One of her super foods is the spekboom (portulacaria afra). Spekboom has been widely planted because of its extraordinary ability to suck in carbon dioxide. And not, as per Jane’s book, because its young leaves make a great addition to a summer salad.

(Spekboom. Image source: https://cutt.ly/WY7Cep0).

What else in your garden can you eat? One of the most prolific weeds in any garden is purslane (portulaca oleracea). This large fleshy weed produces multitudes of seeds and will regrow from a root speck. But purslane was not always a weed. Over time it has changed from being seen as a leafy green to—probably because it is so difficult to control—a weed.

(Purslane. Image source: https://cutt.ly/gY7Bnmz)

What is a weed? The most common definition is that a weed is just a plant growing in the wrong place (or a plant without a clear role or purpose). How much more relaxing would gardening be if we saw the weeds in our garden (dandelions, taraxacum, for example) as great plants for a healthy tea or in a tasty salad?

Our view of what we can or can’t eat can be culturally specific. In South Africa a staple dish is imifino (also called morogo). In the rural areas this highly nutritious slightly sour vegetable stew is made from wild herbs and leaves gathered from fallow fields around a homestead and cooked with maize meal.

Imifino is a dish as well as a category of food. There is no ingredient list and in the cities includes a mix of pumpkin leaves, kale, Swiss chard and other seasonal leafy greens.

(Image Source: https://cutt.ly/QY7CAMz)

Instead of netting your fruit tree—and then being guilt ridden as your dog or cat kills a bird caught in its seams—why not think of something you can do with the fruit before you go to war with the birds. A plum is still a plum even if it is green and you’ll miss the sweet dribble of sticky juice running down your chin (but, for sure, you won’t miss that guilty feeling knowing how many birds died for that single sweet plum).

In Korea green plums are used to make maesil-chong (fermented plum syrup) which can be used in cooking and maesil-cha (plum tea). While the traditional recipe calls for Korean or Chinese plums (also known as Japanese Apricot) why not just use whatever plum species grows in your garden?

Made with green plums, tekmali is an easy to make tart Georgian chutney.
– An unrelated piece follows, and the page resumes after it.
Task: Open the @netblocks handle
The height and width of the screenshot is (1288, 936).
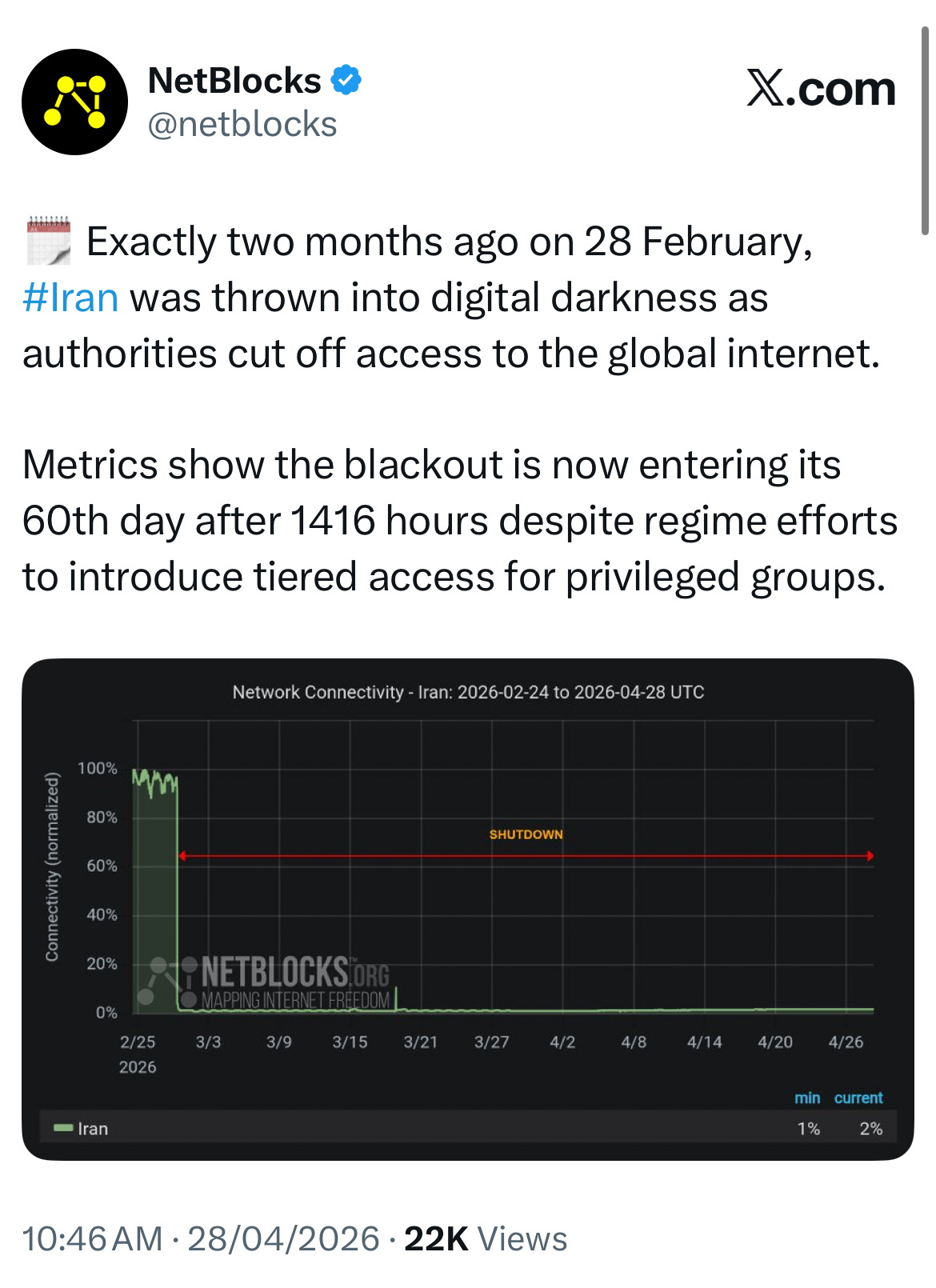Action: [242, 125]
Made from green plums, coriander, garlic and fresh chilli, this chutney delivers a wonderful sourness and bite to fish and chicken dishes.

There are many foods that one can eat before they are ‘ready’: in Italy pumpkin and other gourd flowers are stuffed or deep fried. In West Africa sweet potato vine leaves are prepared in many delicious ways. They can also just be cooked like spinach (just don’t forget to add peanut butter, garlic and onion).

Wolfgat, a small South African sea-side restaurant, was named as the World’s Best Restaurant at the World Restaurant Awards in 2017. Its claim to fame? A focus on foraging for hyperlocal indigenous and seasonal ingredients. Ingredients which were traditionally seen as food. But in modern times just left in the dunes and on the beach.

Global media and chefs have challenged our view of the world. We are now exposed to thousands of gardening, cooking and books on foraging for wild edible plants. Now the chef that forages is a celebrity (who has now taken the place of the TV chef who, in a version of the Fear Factor TV series, ate raw cow liver doused with bile).

Our mental frameworks (structures) often conflict with those from different cultures or even generations. For some, French toast is a savoury meal and should be slathered with ketchup and chilli. For others, this is disgusting! French toast is a type of pancake that goes with maple syrup and jam. In Zimbabwe dried mopane worms are a delicious snack; but not so much in England.

Unlike Trump supporters and anti-vaxxers, our view of the world is continually evolving for the better. Not even twenty years ago, our idealised garden would have been the English formal garden. Now we are interplanting flowers with cabbage, and the lawn has been replaced by a meadow.

The trend toward “wild” or “meadow” gardens enables weeds to now find a place. Where previously they were plants growing where they weren’t wanted, they are now seen to be beneficial for pollinators.

In the modern garden, yesterday’s weed is today's salad.